La Ue sorveglia l’italia sul dopo elezioni
Pubblicato il 08-03-2018


commissione-europea

Dopo i risultati elettorali, l’Unione Europea ha iniziato la sorveglianza sull’Italia. Oggi, il vicepresidente della Commissione Europea, Valdis Dombrovskis, ha risposto, in conferenza stampa a Bruxelles, alle dichiarazioni fatte da Alberto Bagnai economista e consigliere di Matteo Salvini.

Dombrovskis ha indicato i limiti di tollerabilità dell’UE affermando: “E’ importante che l’Italia mantenga la rotta con politiche di bilancio responsabili, dato che ha il secondo  debito in rapporto al Pil  in tutta l’Ue, dopo la Grecia. E la disciplina dettata dai mercati finanziari può avere un ruolo nell’influenzare la direzione della politica economica del governo che verrà. Quindi, è importante non creare aspettative negative, come accadrebbe se si deviasse dal percorso concordato con la Commissione per riportare in linea i conti”.

Ieri, Bagnai ha dichiarato a ‘Milano finanza’ che la priorità è la crescita economica. Per l’economista della Lega: “La via maestra per ridurre il rapporto tra debito e Pil è quella di puntare sul denominatore, lanciando un piano di investimenti pubblici, se necessario superando i tetti previsti per il deficit; se scattasse una procedura d’infrazione, ne avremo sempre una trentina in meno della Germania”.

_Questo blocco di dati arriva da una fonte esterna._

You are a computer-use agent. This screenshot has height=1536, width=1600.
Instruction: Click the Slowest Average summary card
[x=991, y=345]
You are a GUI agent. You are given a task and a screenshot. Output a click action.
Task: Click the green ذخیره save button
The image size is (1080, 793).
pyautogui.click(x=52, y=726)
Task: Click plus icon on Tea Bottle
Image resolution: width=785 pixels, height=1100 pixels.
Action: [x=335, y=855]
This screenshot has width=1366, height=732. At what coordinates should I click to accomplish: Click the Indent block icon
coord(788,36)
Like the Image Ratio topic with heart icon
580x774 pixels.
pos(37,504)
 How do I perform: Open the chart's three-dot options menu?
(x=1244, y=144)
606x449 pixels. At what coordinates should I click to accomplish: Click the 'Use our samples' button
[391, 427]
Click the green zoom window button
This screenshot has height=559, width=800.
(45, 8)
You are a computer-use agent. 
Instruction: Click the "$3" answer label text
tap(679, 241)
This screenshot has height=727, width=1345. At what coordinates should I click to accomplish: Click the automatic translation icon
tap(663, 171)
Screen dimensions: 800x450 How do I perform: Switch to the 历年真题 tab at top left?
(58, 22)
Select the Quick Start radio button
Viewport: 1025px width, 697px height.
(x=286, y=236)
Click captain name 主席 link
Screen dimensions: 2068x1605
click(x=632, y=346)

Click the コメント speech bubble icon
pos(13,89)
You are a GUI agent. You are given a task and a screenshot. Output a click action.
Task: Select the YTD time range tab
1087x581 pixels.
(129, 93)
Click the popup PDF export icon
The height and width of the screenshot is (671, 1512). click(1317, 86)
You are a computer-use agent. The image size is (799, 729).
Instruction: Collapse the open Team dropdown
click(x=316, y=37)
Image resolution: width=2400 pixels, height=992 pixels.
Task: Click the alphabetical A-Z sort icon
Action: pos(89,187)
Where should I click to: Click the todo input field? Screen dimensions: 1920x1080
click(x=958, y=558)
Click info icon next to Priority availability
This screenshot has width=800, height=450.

Dombrovskis ha risposto :  “Nella Commissione europea non commentiamo la politica di partito negli Stati membri e ora c’è un processo di formazione del governo in Italia, che si deve svolgere secondo le regole previste dalla Costituzione italiana. Per quanto riguarda il bilancio, la Commissione è stata molto chiara su quelle che sono le aspettative sugli obiettivi per il deficit di bilancio dell’Italia. C’è l’aspettativa di una correzione dello 0,3% del Pil come sforzo strutturale quest’anno. Questo verrà valutato in maggio nell’ambito del ciclo del semestre europeo. Specialmente per l’Italia, Paese che ha il secondo debito pubblico in rapporto al Pil nell’Ue dopo la Grecia, è importante mantenersi in rotta per quanto riguarda politiche di bilancio responsabili. Ma come farà la Commissione a obbligare l’Italia a rispettare le regole, forse puntando sui mercati come vincolo esterno, come successe nel 2011? Non mi metterei a giudicare in anticipo le supposte misure del nuovo governo italiano, prima ancora che venga formato e prima di sapere quale sarà. C’è ancora tempo, aspetterei i pronunciamenti del nuovo governo italiano una volta che verrà formato per commentarli. Ora ci sono più speculazioni ma in questa situazione di bilancio, con questo rapporto debito/Pil, è importante mantenere la rotta. Naturalmente la disciplina dei mercati può avere un ruolo ma è importante non creare aspettative negative; quindi, segnalare che si sta sulla rotta per quanto riguarda le politiche di bilancio è importante”.

Quindi, il nuovo Governo italiano, a prescindere dalla sua composizione, non potrà entrare in rotta di collisione con gli accordi firmati con l’UE. E’ ovvio che chi ha fatto una propaganda elettorale demagogica, andando al Governo, dovrà fare i conti con l’UE, con il proprio elettorato o con entrambi.